__Your goal__: Exactly as they stand, repeat the lines from the one containing "Where should I" through the final line of the listing, both ends included, and nothing else; skip the pictures.

The input section start

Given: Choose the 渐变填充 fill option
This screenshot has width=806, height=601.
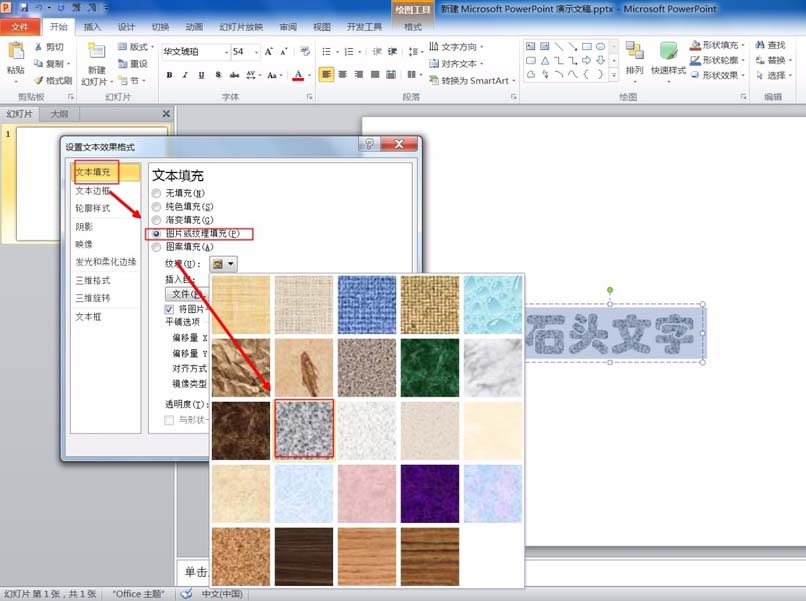Looking at the screenshot, I should pos(180,220).
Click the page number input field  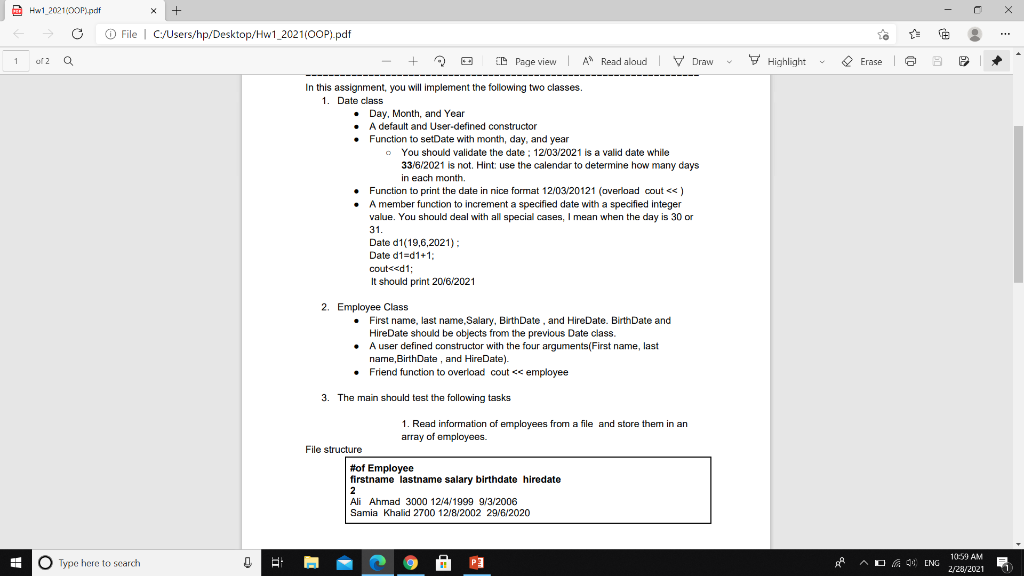(x=15, y=60)
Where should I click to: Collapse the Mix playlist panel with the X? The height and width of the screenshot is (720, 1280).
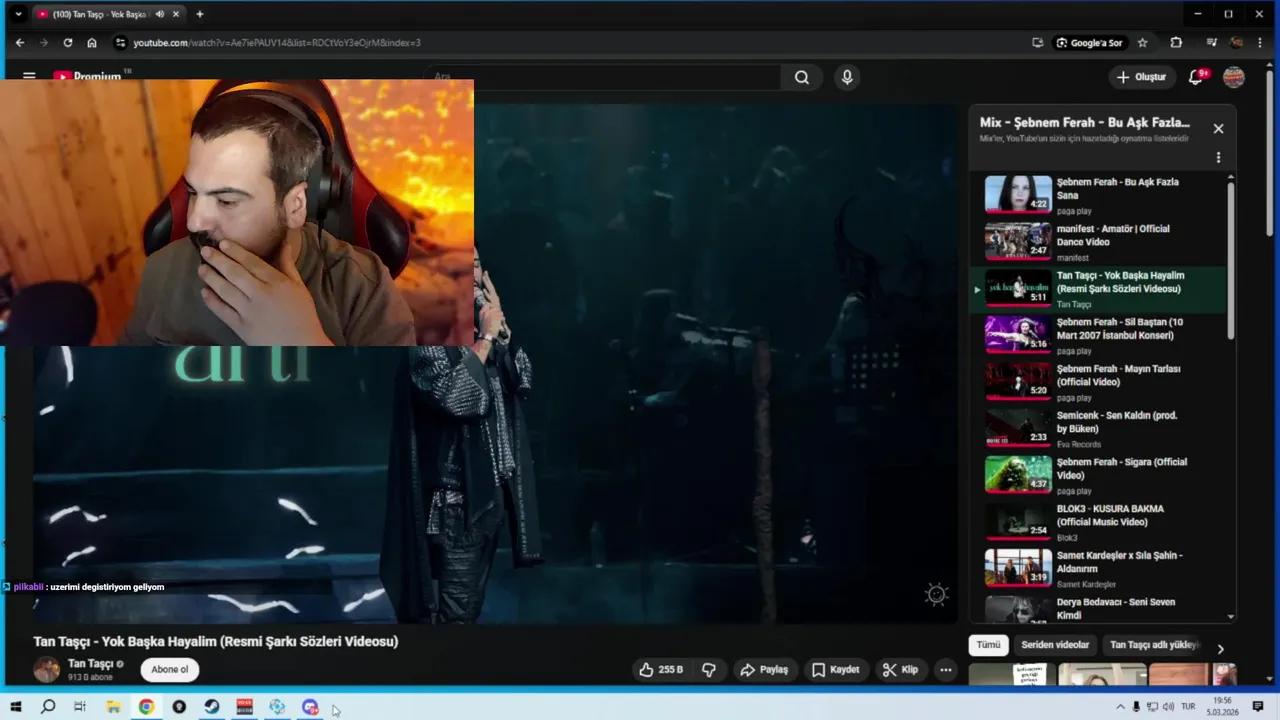point(1218,128)
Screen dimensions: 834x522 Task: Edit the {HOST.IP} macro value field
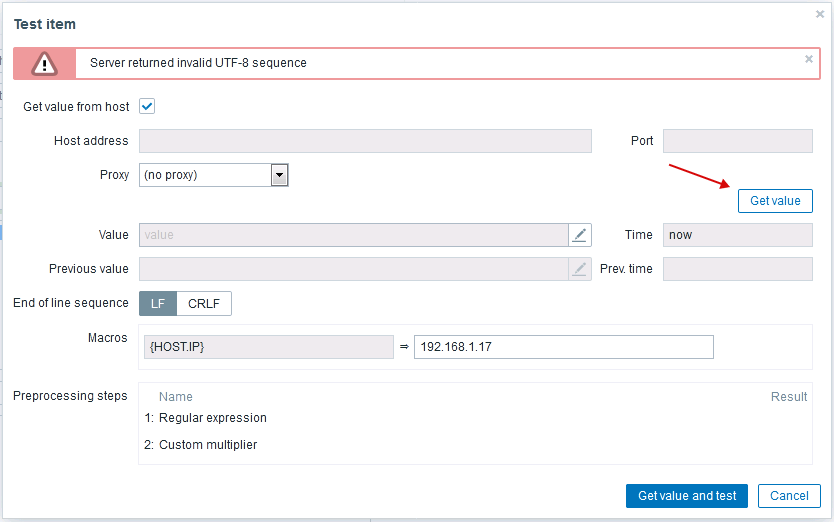tap(563, 347)
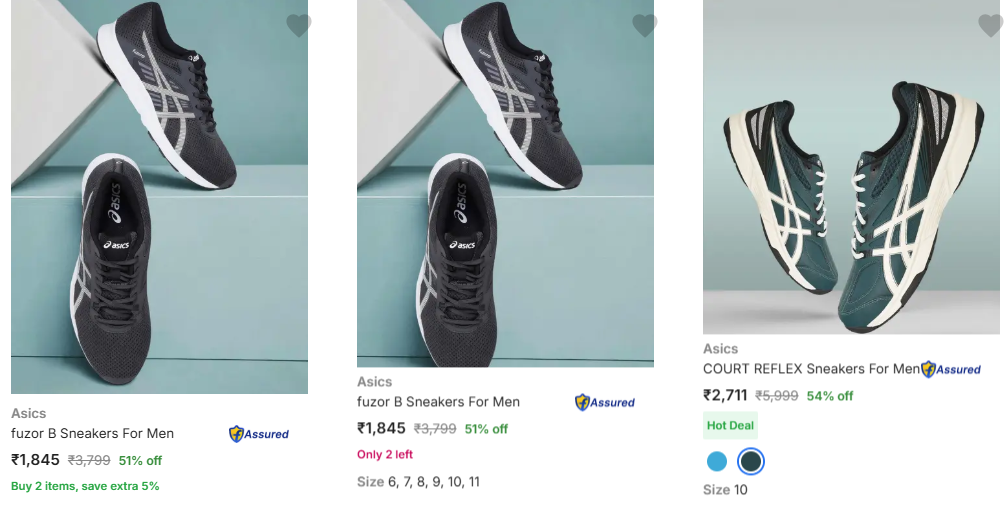Click Assured badge on fuzor B listing with extra 5% offer
Image resolution: width=1007 pixels, height=506 pixels.
259,434
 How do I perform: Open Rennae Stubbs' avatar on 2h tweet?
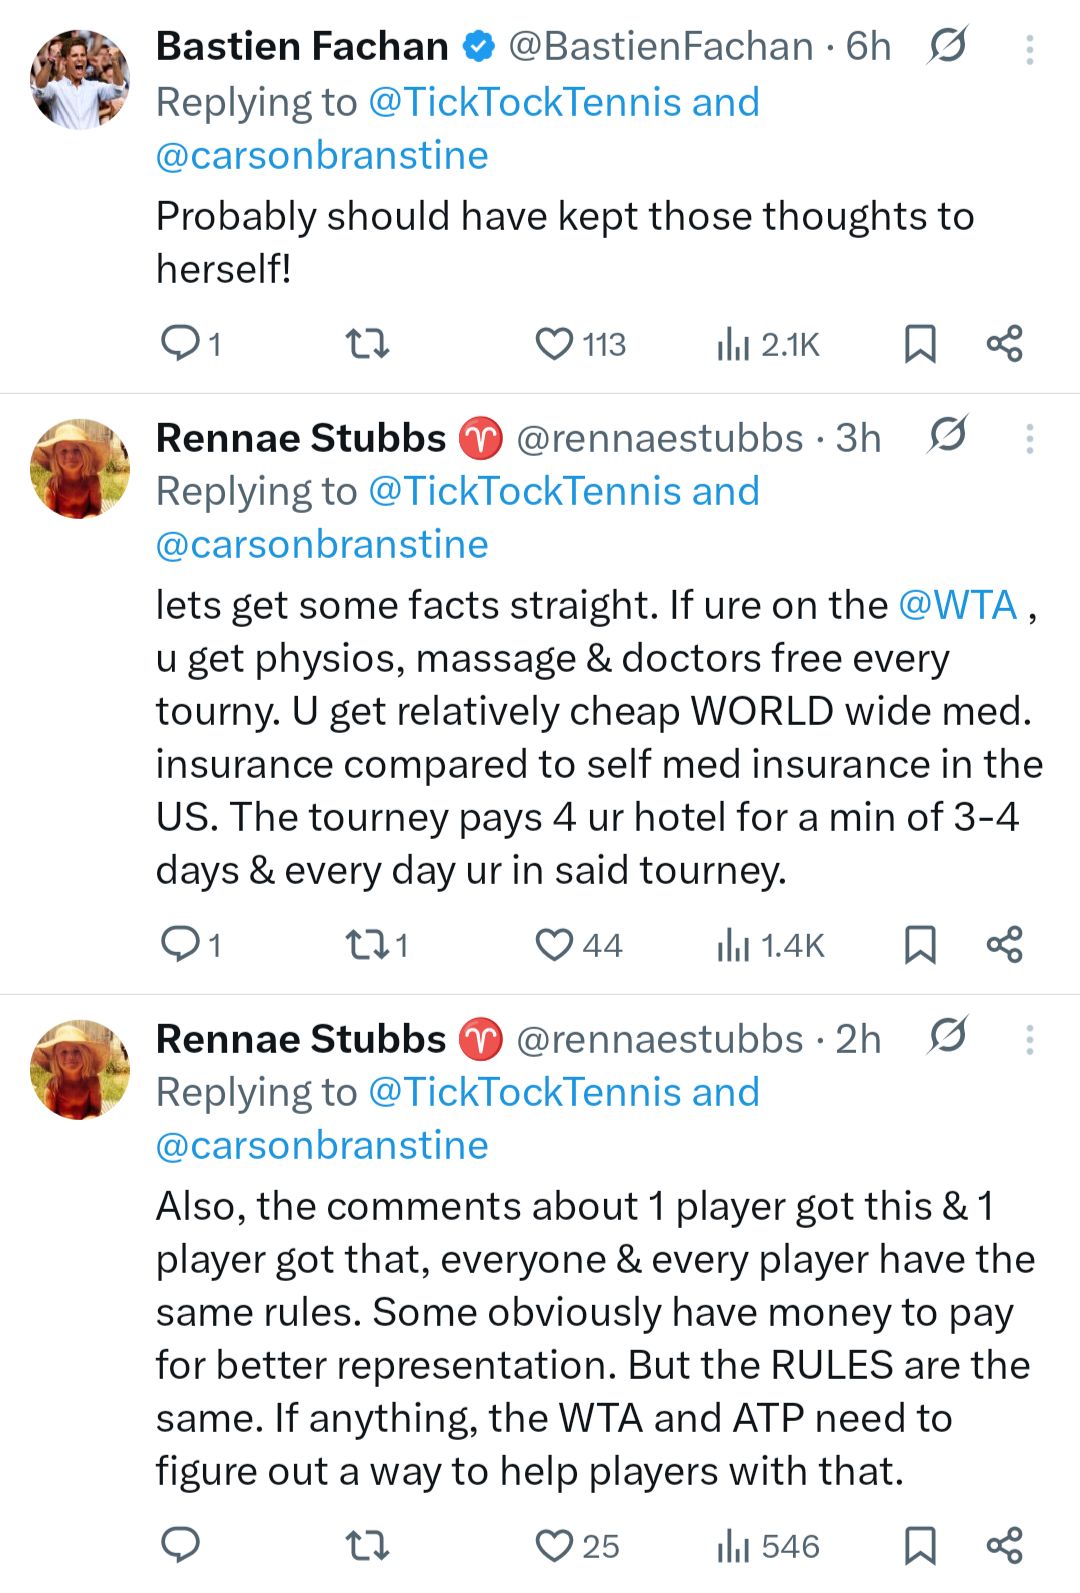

The input section end

__Worked solution__:
Where should I click to: Collapse the Mix playlist panel with the X? The height and width of the screenshot is (720, 1280).
point(1218,128)
Screen dimensions: 834x522 Task: Edit the {HOST.IP} macro value field
tap(563, 347)
Click Assured badge on fuzor B listing with extra 5% offer
Image resolution: width=1007 pixels, height=506 pixels.
259,434
 How do I perform: Open Rennae Stubbs' avatar on 2h tweet?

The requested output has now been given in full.